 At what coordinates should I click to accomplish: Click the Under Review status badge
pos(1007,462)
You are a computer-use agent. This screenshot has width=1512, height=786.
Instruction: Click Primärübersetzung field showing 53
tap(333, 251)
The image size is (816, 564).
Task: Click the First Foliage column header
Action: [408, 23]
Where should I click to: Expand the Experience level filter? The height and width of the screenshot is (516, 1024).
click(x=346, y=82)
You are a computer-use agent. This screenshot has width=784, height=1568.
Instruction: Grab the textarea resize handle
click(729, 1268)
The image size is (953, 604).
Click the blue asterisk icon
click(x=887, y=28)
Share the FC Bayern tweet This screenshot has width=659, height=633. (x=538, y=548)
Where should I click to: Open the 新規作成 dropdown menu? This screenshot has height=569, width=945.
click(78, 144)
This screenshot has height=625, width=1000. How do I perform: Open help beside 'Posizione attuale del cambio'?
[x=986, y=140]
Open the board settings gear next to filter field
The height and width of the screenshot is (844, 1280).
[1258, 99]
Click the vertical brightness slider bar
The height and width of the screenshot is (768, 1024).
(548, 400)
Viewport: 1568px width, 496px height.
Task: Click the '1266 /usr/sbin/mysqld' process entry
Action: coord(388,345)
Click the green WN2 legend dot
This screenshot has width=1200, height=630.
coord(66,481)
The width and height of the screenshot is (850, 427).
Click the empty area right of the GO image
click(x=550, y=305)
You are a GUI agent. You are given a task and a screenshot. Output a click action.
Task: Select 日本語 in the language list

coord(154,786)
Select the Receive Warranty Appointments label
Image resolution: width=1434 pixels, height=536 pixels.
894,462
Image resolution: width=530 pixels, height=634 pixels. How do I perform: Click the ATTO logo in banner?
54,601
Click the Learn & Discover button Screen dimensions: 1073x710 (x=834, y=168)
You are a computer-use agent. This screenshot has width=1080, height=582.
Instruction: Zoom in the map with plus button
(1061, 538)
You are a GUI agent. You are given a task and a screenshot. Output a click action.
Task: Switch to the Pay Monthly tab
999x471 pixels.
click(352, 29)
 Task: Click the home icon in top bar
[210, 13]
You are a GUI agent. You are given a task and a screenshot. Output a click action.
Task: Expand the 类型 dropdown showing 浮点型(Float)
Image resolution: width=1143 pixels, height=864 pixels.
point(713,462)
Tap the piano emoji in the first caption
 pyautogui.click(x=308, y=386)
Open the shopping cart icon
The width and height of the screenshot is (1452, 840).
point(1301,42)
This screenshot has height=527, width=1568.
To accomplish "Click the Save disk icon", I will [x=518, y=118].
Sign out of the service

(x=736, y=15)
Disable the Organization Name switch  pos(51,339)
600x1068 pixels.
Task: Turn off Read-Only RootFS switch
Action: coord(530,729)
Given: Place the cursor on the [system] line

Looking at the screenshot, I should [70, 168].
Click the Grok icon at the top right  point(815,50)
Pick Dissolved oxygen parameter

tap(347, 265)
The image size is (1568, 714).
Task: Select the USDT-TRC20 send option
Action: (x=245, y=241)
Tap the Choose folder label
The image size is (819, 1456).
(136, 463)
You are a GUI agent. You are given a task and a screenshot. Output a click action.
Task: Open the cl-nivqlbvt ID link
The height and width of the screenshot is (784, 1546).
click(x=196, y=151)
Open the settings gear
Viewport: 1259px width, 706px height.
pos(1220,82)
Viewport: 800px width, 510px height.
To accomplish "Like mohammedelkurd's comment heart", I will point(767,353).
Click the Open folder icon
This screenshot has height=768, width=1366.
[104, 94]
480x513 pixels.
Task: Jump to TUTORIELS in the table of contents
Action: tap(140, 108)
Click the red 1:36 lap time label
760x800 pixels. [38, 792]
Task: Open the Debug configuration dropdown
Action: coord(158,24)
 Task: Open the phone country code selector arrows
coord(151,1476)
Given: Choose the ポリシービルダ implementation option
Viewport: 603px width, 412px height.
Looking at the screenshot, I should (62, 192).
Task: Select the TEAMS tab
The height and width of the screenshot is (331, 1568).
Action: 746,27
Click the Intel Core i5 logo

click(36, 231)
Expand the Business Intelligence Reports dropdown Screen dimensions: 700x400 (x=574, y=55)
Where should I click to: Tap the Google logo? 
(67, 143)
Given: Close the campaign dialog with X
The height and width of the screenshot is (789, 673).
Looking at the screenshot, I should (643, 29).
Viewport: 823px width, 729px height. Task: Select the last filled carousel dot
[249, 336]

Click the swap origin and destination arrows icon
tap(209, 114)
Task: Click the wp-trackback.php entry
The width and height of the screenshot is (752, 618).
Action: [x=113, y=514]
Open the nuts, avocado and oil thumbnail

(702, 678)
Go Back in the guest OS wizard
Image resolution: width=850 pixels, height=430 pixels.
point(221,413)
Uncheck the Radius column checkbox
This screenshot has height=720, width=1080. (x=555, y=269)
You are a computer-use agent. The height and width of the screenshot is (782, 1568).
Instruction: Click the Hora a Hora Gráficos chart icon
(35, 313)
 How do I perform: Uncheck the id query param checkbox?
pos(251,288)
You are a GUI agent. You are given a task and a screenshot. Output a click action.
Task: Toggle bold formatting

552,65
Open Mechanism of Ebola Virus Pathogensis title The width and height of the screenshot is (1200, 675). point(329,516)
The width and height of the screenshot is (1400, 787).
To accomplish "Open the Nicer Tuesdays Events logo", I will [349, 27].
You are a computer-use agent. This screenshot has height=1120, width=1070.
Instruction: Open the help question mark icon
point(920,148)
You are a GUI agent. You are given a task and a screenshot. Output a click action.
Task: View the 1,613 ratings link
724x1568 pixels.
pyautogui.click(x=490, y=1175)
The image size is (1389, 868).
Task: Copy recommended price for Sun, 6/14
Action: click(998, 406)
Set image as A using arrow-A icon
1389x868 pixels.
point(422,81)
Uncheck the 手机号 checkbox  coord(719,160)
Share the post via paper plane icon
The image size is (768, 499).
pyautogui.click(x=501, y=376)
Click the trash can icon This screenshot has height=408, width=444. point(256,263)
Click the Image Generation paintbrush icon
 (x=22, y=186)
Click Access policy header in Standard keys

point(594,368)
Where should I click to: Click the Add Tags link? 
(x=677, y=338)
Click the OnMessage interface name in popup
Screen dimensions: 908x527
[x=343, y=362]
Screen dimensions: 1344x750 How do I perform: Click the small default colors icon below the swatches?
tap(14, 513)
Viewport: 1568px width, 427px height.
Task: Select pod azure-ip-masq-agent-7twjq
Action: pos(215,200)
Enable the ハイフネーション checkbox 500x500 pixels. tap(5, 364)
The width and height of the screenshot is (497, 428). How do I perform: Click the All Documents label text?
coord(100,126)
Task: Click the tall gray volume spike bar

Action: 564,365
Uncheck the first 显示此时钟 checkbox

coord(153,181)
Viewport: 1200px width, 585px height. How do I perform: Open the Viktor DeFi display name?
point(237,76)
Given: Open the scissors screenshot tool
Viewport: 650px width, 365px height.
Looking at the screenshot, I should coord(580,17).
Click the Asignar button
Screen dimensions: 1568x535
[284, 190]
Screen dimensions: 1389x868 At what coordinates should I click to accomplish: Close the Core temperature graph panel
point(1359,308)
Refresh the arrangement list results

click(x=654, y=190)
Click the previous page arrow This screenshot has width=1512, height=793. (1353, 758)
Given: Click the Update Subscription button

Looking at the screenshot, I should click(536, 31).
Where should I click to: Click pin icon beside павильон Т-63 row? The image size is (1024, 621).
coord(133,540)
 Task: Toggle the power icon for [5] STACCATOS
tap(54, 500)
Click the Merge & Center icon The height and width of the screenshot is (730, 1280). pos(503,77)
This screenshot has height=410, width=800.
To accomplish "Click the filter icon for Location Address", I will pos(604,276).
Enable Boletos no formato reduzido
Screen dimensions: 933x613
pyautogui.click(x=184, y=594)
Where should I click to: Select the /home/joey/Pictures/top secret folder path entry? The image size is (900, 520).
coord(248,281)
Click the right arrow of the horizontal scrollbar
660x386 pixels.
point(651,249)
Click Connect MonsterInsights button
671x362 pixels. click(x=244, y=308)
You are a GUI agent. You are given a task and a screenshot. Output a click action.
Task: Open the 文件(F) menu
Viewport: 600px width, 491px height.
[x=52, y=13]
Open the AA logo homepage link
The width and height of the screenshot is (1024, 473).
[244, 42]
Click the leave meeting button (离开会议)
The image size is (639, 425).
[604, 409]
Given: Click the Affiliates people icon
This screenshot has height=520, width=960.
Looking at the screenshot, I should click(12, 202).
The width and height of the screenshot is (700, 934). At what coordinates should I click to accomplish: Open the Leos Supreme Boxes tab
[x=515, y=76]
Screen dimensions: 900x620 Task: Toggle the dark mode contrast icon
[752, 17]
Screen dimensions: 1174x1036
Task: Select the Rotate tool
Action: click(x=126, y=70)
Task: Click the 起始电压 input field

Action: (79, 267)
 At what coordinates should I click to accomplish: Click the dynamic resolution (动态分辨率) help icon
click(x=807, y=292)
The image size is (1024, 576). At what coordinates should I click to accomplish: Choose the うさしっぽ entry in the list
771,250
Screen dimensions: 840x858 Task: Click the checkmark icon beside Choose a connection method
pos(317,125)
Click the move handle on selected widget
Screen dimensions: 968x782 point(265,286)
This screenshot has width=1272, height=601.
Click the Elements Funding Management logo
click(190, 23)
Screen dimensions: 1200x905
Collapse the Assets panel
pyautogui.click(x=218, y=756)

......

WHAT THE EXERCISE ASKS = Working from the material above, restate word for word the lines between the line with "Given: Place the cursor on the [system] line" and the line with "Task: Select the TEAMS tab", both included, and only those.

WRITTEN REPLY =
Given: Place the cursor on the [system] line

Looking at the screenshot, I should [70, 168].
Click the Grok icon at the top right  point(815,50)
Pick Dissolved oxygen parameter

tap(347, 265)
The image size is (1568, 714).
Task: Select the USDT-TRC20 send option
Action: (x=245, y=241)
Tap the Choose folder label
The image size is (819, 1456).
(136, 463)
You are a GUI agent. You are given a task and a screenshot. Output a click action.
Task: Open the cl-nivqlbvt ID link
The height and width of the screenshot is (784, 1546).
click(x=196, y=151)
Open the settings gear
Viewport: 1259px width, 706px height.
pos(1220,82)
Viewport: 800px width, 510px height.
To accomplish "Like mohammedelkurd's comment heart", I will point(767,353).
Click the Open folder icon
This screenshot has height=768, width=1366.
[104, 94]
480x513 pixels.
Task: Jump to TUTORIELS in the table of contents
Action: tap(140, 108)
Click the red 1:36 lap time label
760x800 pixels. [38, 792]
Task: Open the Debug configuration dropdown
Action: coord(158,24)
 Task: Open the phone country code selector arrows
coord(151,1476)
Given: Choose the ポリシービルダ implementation option
Viewport: 603px width, 412px height.
Looking at the screenshot, I should (62, 192).
Task: Select the TEAMS tab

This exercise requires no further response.